Listed entries:
- - - - - - -

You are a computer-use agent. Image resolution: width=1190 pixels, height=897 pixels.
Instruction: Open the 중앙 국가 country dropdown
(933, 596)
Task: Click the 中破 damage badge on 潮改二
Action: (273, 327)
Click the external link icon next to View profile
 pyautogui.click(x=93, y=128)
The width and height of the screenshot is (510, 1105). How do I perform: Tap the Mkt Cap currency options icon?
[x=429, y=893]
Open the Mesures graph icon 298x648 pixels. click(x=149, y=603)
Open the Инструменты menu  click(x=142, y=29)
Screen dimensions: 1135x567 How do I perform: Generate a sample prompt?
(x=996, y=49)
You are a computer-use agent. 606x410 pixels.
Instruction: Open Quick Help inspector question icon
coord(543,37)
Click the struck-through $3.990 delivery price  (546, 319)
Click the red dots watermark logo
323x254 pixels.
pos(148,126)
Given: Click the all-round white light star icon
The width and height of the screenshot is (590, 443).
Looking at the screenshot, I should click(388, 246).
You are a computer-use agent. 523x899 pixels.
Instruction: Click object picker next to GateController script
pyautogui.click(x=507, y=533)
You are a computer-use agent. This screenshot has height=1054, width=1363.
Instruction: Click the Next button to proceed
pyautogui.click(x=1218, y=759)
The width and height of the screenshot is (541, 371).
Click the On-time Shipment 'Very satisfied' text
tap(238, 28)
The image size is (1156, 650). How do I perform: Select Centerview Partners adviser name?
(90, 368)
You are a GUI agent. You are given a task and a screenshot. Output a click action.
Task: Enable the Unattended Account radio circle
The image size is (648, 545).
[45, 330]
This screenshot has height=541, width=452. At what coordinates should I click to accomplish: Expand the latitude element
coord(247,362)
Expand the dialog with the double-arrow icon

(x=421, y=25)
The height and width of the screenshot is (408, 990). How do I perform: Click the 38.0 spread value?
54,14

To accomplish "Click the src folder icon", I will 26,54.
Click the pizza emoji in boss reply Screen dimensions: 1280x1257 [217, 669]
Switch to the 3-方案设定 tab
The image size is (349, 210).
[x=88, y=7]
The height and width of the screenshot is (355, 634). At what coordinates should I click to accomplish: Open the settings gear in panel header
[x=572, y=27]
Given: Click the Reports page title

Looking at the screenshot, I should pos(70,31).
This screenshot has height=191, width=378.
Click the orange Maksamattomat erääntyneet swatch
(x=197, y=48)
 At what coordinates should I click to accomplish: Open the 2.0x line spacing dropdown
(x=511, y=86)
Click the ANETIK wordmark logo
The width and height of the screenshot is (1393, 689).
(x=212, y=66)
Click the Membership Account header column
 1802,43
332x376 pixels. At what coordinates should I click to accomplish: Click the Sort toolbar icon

- - - - - - -

Aim of the exercise: When a line in the data contains the string "computer", copy that line.

Task answer:
You are a computer-use agent. Image resolution: width=1190 pixels, height=897 pixels.
You are a computer-use agent. 606x410 pixels.
You are a computer-use agent. 523x899 pixels.
You are a computer-use agent. This screenshot has height=1054, width=1363.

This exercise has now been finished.